Given restaurants’ acute labor challenges at the moment, it’s easy to forget that many of them had a lack of workers before the pandemic.
And fast-food restaurants in particular have long had issues with high turnover. “There’s always been a challenge around staffing,” José Cil, CEO of Burger King owner Restaurant Brands International, told investors on Monday, according to a transcript on the financial services site Sentieo.
That is unlikely to be fixed anytime soon. As such, Cil said, the best strategy for dealing with labor challenges is to take the long-term view. “The best operators do a great job with it and those that struggle don’t,” he said.
“We believe this is going to continue to be a challenge and a responsibility for us in this industry, and that’s why we’re focused on a long-term approach to creating the right environment in our business for our franchisees and for their team members to be able to drive good, strong staffing levels as well as retention.”
The labor challenge has created enormous headaches for a huge number of operators—exacerbated by an omicron variant that has resulted in people calling in sick at high rates, which has led to a number of closures.
Some 920,000 workers quit their jobs at restaurants, bars and hotels in November, according to federal data, a “quits” rate of 6.9%—or 159,000 more people than who quit their jobs in October.

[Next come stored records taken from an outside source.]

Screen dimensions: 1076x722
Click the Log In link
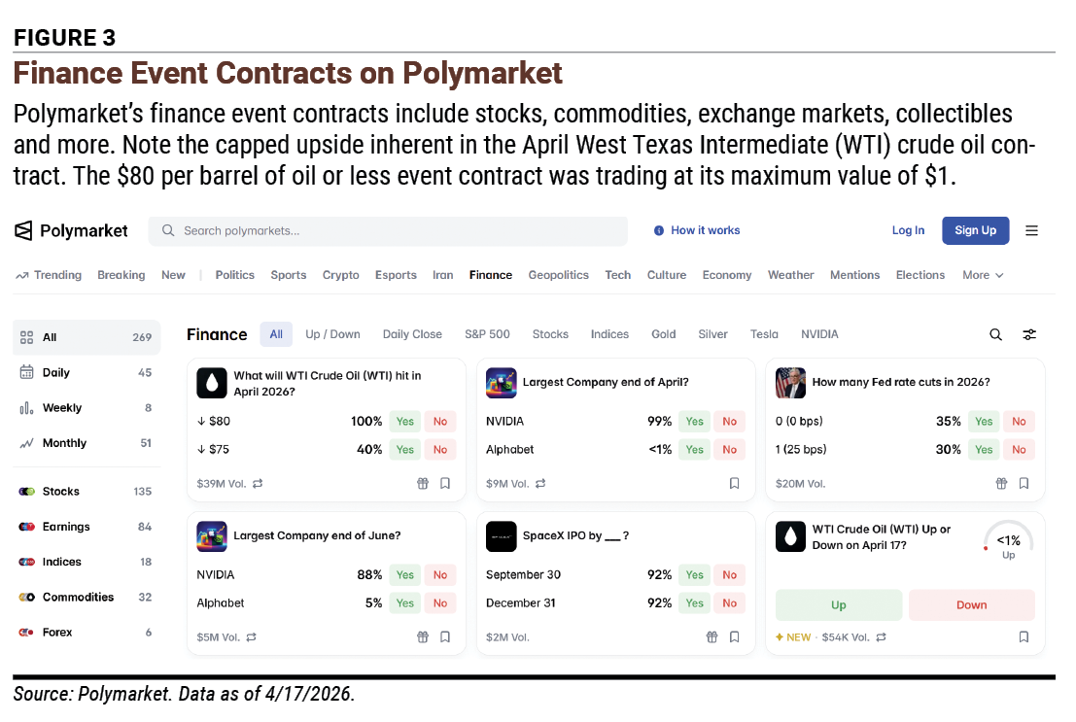pyautogui.click(x=908, y=230)
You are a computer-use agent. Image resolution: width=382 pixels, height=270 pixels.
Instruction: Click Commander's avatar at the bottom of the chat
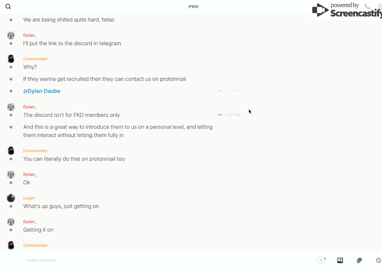11,245
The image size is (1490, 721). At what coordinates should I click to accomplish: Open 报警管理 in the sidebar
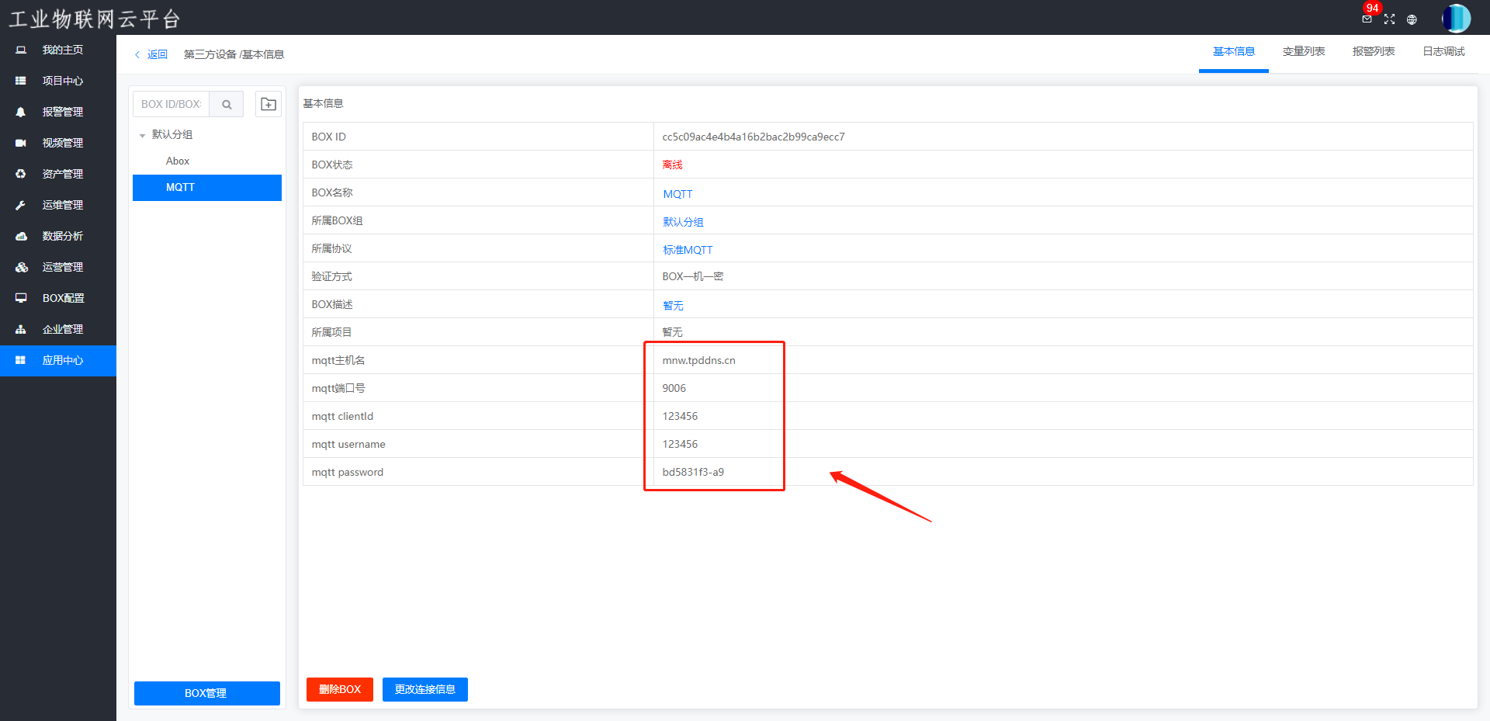coord(62,112)
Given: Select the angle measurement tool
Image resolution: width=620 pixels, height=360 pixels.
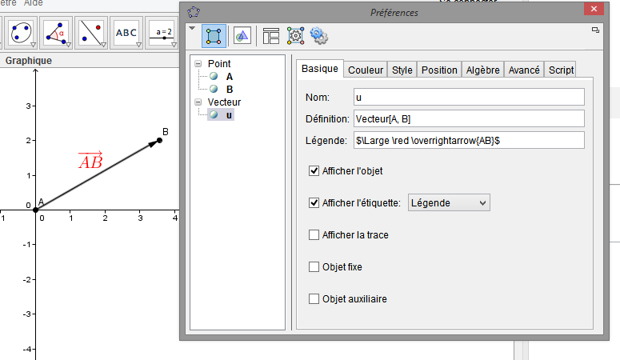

Some 8.4% of jobs in those industries were open that month, according to federal data.
The shortages have led to soaring wage rates. Wage rates in 2021 have increased about 10% for restaurants. “We’re seeing that as well,” Cil said.
The higher wage rates, combined with rising costs for food, have led franchisees in RBI’s various brands to increase prices in the “mid-high single digits.” At the moment, Cil said, “we haven’t seen much of a pushback from consumers yet,” but the company is monitoring it. That reflects some comments earlier this month from Burger King’s biggest U.S. franchisee, Carrols Restaurant Group.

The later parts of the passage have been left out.